Since I won’t be testing Cammie with the leash and harness outside, Tucker is the last of my beasts to brave the outdoors. I know the Trout Towne Tabbies were wondering if he would have his chance, and he has. It did not go well.
Tucker, like the others who have experienced it, had little bother with the harness. It is light and though I have it secure around them, it is not uncomfortably tight. This was not enough, however, to persuade the roly poly to enjoy his time outside. He lasted a little longer than Renn did; he looked about and, for a moment, I thought the interest he briefly exhibited in his surroundings would carry him on.
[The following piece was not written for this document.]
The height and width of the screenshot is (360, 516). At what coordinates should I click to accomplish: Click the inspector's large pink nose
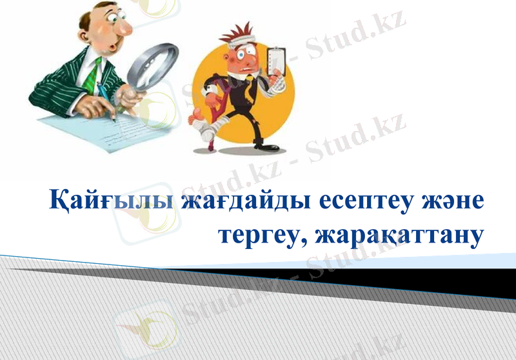(x=123, y=26)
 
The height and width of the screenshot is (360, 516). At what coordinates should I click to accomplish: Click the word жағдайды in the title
(x=245, y=201)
It did not. He crouched, his tail tucked under him, and started crying. I tried to soothe his fears, but he was having none of it, so I brought him back inside.
Once safe within the cosy apartment, the roly poly was a happy cat. He purred, scratched at a cat-tree and rubbed against me. He was certainly no worse for the abbreviated span he spent in unfamiliar surroundings. But he made it clear that he was not an outsider-cat, no matter how much he may have looked to be longing to change places with Parker, when he saw the latter walking in the sunshine one day.
Parker remains the only one of my cats who wants to go outside. He loves it; smelling the breezes, trying to eat the grass and sometimes running. The orange boy cries with excitement as we walk along together. As far as Tucker is concerned, though, the whole outdoors can be Parker’s playground. He will remain inside.